Source: NESO, 2025 Annual Balancing Costs Report, June 2025, p.19.

The Scottish wind mispricing (Exhibit 4 from TNUoS analysis):

Zone TNUoS tariff (£k/MW) Scottish constraint cost (£k/MW) Gap
Skye and Lochalsh (Zone 4) 34.2 ~97 2.8x
North Scotland (Zone 1) 27.1 ~97 3.6x
South West Scotland (Zone 10) 15.5 ~97 6.3x

Constraint cost is a Scotland-wide blended average (£1.43bn / 14.7 GW Scottish wind = £97k/MW). Zone-specific figures are not published. Direction of comparison holds across zones.

Character Positions on TNUoS Reform

Adam Bell (Stonehaven)

Position: Supports "polluter pays" approach to congestion charges (Beyond REMA, November 2025). Generators causing constraints should bear the cost rather than having it socialised through BSUoS. This is the clearest named advocacy for constraint cost localisation found in the 2025-26 debate.
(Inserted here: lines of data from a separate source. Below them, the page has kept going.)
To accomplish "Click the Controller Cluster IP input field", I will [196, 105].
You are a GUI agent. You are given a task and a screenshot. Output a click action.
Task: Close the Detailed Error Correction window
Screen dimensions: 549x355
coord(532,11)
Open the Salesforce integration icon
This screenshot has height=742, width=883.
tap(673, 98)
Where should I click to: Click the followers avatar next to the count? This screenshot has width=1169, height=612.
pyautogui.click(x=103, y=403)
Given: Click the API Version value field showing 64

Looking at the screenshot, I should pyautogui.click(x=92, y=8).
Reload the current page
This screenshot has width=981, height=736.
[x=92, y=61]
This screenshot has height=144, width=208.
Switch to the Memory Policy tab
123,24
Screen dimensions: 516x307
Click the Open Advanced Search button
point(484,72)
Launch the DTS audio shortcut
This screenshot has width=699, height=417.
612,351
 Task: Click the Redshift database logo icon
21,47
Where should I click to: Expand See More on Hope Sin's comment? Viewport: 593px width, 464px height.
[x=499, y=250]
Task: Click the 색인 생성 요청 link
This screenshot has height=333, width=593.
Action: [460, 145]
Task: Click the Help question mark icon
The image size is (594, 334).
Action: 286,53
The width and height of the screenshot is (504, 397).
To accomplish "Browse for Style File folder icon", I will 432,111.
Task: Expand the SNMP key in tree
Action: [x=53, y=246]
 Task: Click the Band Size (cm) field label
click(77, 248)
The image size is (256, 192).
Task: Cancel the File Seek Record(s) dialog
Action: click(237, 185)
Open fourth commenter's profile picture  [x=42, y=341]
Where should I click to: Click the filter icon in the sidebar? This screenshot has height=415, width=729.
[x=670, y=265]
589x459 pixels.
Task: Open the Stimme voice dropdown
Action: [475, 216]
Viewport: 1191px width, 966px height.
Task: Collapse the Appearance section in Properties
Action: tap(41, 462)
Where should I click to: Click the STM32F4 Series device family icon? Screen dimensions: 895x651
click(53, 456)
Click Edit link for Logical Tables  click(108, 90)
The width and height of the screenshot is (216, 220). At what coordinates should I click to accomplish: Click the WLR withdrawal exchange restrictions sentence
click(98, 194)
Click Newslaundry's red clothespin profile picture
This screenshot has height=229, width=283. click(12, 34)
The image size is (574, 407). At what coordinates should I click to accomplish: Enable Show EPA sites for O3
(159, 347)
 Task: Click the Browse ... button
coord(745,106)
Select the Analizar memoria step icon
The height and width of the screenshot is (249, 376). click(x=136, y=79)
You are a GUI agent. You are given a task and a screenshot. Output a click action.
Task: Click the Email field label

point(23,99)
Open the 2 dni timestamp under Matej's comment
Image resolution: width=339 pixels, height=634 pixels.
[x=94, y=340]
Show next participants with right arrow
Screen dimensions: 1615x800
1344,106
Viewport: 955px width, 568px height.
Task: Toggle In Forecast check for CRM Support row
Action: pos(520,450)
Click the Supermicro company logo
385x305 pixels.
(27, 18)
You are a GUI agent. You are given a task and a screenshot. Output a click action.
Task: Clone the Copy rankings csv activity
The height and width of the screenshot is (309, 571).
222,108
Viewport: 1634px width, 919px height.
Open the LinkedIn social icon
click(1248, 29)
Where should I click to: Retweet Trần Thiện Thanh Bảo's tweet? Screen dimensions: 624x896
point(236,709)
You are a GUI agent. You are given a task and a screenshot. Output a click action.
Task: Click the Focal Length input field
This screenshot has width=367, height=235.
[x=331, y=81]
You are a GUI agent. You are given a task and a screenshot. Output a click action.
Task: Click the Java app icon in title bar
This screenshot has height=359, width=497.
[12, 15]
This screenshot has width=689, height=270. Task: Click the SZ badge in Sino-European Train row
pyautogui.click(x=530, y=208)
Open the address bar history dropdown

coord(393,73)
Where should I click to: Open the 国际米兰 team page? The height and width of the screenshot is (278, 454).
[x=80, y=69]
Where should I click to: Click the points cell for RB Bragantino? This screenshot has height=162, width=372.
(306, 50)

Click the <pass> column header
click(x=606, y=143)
See characters/bell/positions.md for detail.

Dieter Helm

Position: Framework critique rather than option preference. His system-cost accounting would observe that the debate over Options A-E is about reconstructing information (locational value) that a nodal price would produce automatically. Not directly engaged with Ofgem's consultation as of 2026-04-04.

Tone Langengen (TBI)

Position: Nodal pricing advocate. Would likely view the Options A-E exercise as a second-best response to REMA's rejection of nodal pricing. TBI's flagship position is that locational value should be discovered in the wholesale market, not calculated administratively.

Cross-References

Sources

Document Date Key data
NESO Final TNUoS Tariffs 2026/27 January 2026 Generation zone tariffs, total revenue, adjustment tariff, Limiting Regulation cap
NESO 2025 Annual Balancing Costs Report June 2025 Thermal constraint costs £1.7bn, volumes 13.5 TWh
Ofgem, Call for Input, Locational Charges under RNP 26 March 2026 Five options, 40 questions, Chapter 7 LAT arrangements
NESO CUSC Modification Register, CMP463 October 2025 - January 2026 Emergency freeze of Specific Onshore Expansion Factors
EU Regulation 838/2010 2010 (retained 2020) €0-2.50/MWh cap on average generation TNUoS
Retained EU Law (Revocation and Reform) Act 2023 2023 Section 14 powers expire 23 June 2026
Renewable Energy Foundation curtailment analysis 2025 £1.46bn total curtailment cost, 98% Scotland

Robert's Analysis

Robert's consultation response (April 2026) argues for a three-layer reform: (1) C+E hybrid within this consultation, (2) a Network Levy Charge for the medium term, (3) nodal pricing as the end state. See Projects/energy-intel/data-centers/tnuos-auction-analysis.md and Projects/energy-intel/data-centers/substack-network-levy-charge.md.